*** Excerpted passage Section Begins ***
Private Life
David - 08:42 pm Pacific Time - Sep 23, 2006
Do you long for days passed: the much simpler times of your youth, cheap gas, catching frogs in the ditch, no Big Brother? Or, are you like, "No way! There was no TiVo, plasma screen television, CD, DVD, iPod, satellite radio, Costco, Home Depot, Target!?
ninj - 12:38 pm Pacific Time - Sep 25, 2006 - #4 of 18
I prefer the bad old days when folks were poor but retained dignity, courtesy, manners, and a reverence for privacy, while being part of a large family.
I prefer the bad old days when we still respected the neighbors' privacy when the windows were open ... before the days of air conditioning.
I prefer the bad old days when it was more common to look out for others ... rather than stare at others.
I prefer the bad old days when home was a place full of love ... rather than bursting with electronics and the self-consuming craving for instant gratification via material attainment.
Chronica - 08:55 pm Pacific Time - Sep 26, 2006 - #7 of 18
Help me, Jesus, I long for the halcyon days of the 1970s. Yes, there was a lot of crap going on then. But everything wasn't polished and marketed and focus-grouped to death. And it was Before Reagan.
*** Excerpted passage Section Ends ***
■ **Assignment**: Decide whether each statement agrees with the forum thread above, answering yes or no and quoting the words that settle it: (a) David posted the opening message on Sep 23, 2006. (b) Chronica longs for the days of the 1980s. (c) ninj prefers the time before air conditioning, when neighbors' privacy was respected.
*** Entries shown Section Begins ***
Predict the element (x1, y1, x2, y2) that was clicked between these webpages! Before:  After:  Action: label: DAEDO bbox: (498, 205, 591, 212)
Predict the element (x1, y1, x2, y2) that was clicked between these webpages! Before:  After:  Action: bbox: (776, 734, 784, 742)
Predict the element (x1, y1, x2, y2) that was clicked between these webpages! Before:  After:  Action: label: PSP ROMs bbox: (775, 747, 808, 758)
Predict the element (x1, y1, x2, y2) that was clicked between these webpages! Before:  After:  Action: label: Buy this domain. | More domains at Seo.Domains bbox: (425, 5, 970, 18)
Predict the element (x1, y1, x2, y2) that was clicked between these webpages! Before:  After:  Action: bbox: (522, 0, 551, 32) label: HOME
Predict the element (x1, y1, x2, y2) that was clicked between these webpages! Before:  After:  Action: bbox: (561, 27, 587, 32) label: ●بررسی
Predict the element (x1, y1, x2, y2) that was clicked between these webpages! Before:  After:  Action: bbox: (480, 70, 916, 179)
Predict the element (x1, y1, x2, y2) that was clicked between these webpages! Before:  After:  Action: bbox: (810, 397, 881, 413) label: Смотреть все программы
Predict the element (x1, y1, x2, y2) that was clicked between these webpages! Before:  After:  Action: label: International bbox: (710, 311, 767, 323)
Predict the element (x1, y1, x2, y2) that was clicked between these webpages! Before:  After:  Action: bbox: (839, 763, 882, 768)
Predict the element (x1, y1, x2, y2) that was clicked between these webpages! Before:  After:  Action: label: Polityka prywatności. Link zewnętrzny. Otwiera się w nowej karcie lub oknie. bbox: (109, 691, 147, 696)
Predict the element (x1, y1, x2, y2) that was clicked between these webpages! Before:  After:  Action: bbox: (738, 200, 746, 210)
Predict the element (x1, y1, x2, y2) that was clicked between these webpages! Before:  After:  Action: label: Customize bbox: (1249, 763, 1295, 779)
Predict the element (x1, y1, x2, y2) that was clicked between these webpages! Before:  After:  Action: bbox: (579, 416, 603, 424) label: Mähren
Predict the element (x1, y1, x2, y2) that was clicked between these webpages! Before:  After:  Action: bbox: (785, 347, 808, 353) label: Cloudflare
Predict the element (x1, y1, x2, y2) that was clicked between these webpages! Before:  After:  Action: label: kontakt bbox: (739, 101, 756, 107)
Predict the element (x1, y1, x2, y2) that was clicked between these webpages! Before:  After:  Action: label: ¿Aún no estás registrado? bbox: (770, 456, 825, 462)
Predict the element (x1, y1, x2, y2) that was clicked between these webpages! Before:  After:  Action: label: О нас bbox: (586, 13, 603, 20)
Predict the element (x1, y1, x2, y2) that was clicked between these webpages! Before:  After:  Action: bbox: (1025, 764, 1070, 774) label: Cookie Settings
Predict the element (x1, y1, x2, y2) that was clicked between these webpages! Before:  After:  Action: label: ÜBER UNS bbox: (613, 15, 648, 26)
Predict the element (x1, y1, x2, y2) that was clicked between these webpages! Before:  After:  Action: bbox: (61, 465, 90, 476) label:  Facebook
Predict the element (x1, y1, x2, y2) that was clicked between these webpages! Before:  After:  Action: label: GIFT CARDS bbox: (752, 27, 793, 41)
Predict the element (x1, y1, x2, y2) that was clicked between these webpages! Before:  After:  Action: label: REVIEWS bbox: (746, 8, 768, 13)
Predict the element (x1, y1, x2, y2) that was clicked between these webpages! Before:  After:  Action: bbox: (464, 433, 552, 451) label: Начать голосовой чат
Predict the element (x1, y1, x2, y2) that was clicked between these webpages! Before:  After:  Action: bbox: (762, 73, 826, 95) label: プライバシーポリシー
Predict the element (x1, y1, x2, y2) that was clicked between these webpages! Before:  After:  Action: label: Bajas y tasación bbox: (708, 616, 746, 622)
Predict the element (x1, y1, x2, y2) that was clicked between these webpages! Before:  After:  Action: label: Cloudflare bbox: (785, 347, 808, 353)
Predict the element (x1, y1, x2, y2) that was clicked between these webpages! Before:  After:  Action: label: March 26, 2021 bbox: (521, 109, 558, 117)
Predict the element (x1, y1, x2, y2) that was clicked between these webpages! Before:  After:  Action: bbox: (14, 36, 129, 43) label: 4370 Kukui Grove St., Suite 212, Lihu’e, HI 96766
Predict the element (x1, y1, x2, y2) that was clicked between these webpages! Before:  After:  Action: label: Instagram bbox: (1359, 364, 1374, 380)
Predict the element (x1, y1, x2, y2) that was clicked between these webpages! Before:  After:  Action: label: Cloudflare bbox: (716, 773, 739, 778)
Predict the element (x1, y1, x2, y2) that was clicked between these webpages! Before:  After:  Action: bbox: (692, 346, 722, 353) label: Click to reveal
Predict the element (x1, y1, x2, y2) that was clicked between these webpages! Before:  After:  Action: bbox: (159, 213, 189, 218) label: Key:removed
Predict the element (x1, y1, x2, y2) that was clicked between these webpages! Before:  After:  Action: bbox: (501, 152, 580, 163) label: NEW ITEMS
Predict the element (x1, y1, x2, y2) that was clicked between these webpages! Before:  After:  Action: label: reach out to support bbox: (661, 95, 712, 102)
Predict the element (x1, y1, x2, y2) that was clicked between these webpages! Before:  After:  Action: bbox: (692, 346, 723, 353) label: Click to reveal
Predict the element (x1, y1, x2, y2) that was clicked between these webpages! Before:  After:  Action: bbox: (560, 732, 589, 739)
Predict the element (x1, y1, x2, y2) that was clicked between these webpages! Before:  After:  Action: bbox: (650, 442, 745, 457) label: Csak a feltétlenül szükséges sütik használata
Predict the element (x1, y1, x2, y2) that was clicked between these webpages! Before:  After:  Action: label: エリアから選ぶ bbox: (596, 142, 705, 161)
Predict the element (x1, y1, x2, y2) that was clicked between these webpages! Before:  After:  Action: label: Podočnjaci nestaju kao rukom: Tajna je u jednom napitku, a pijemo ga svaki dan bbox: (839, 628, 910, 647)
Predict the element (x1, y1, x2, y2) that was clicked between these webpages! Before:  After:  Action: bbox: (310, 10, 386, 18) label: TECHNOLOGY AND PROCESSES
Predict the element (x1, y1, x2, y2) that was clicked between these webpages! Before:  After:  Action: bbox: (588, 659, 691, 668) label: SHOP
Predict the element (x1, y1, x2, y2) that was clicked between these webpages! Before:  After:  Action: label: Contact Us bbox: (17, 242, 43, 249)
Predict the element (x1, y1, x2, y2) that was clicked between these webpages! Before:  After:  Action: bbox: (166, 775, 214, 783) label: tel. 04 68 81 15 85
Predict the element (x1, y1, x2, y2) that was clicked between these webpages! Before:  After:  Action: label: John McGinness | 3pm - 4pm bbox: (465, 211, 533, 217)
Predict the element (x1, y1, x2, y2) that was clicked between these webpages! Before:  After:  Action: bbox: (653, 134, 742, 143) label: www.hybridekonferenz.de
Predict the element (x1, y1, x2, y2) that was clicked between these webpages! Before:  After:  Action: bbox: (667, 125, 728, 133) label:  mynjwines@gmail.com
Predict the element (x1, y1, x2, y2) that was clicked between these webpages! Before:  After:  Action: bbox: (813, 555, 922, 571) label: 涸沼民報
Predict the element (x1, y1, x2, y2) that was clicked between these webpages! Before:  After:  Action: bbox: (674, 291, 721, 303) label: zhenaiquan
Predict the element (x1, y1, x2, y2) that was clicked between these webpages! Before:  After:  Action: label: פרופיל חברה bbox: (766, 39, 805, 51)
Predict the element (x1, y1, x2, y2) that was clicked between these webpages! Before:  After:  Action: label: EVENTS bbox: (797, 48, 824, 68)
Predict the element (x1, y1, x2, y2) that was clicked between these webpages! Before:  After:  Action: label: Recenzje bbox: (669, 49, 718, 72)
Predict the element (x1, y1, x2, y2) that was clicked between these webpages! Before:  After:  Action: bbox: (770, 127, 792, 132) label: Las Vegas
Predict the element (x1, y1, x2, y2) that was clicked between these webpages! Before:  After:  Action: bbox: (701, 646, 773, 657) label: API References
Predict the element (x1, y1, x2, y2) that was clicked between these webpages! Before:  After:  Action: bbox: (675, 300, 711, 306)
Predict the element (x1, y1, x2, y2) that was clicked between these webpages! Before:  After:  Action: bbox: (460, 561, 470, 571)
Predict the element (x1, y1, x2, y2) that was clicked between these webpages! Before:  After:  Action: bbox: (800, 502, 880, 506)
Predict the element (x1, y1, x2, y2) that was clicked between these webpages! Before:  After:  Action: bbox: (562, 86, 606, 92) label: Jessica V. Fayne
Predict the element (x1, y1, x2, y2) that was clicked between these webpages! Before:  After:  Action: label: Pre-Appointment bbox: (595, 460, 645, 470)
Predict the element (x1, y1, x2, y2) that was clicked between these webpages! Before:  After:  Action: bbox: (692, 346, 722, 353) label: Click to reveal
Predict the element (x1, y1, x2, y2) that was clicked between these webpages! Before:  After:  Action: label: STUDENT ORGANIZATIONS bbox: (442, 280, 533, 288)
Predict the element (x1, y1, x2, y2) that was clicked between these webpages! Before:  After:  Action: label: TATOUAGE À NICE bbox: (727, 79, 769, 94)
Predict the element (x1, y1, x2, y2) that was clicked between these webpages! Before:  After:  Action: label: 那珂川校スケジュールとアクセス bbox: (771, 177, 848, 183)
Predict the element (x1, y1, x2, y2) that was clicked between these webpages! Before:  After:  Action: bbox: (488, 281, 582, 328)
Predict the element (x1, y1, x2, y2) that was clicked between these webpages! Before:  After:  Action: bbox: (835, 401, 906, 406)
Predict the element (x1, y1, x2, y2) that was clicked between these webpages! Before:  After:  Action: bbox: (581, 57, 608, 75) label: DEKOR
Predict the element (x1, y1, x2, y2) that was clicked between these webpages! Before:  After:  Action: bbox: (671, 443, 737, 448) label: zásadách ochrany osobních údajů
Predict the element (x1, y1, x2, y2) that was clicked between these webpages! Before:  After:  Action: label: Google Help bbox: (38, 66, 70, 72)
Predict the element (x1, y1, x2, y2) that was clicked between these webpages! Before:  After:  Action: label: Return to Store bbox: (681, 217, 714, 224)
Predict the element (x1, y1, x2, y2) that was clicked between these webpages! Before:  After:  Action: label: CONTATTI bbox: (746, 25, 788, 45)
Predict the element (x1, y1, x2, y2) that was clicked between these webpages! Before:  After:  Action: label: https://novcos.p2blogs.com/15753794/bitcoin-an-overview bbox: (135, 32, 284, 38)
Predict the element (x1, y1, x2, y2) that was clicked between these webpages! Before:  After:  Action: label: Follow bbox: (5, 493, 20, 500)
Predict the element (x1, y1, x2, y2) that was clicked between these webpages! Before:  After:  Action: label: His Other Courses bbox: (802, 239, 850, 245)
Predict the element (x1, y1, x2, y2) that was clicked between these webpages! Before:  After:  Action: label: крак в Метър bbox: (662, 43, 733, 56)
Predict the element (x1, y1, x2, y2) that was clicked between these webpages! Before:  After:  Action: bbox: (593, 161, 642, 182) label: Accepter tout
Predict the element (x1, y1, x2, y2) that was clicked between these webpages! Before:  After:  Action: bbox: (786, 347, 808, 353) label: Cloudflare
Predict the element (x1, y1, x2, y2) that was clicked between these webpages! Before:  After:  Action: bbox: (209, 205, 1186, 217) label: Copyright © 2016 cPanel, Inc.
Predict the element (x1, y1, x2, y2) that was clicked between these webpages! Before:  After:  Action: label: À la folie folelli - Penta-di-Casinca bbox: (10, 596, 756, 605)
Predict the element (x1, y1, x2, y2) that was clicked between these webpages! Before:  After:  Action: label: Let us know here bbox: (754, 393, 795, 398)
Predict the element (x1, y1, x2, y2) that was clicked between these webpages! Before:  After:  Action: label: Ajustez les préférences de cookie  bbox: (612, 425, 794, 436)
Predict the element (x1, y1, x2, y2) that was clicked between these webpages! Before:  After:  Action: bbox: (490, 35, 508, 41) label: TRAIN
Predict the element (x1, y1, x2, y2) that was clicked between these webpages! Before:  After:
*** Entries shown Section Ends ***
■ **Output of the exercise**:
(a) Yes: "David - 08:42 pm Pacific Time - Sep 23, 2006"
(b) No: "I long for the halcyon days of the 1970s."
(c) Yes: "I prefer the bad old days when we still respected the neighbors' privacy when the windows were open ... before the days of air conditioning."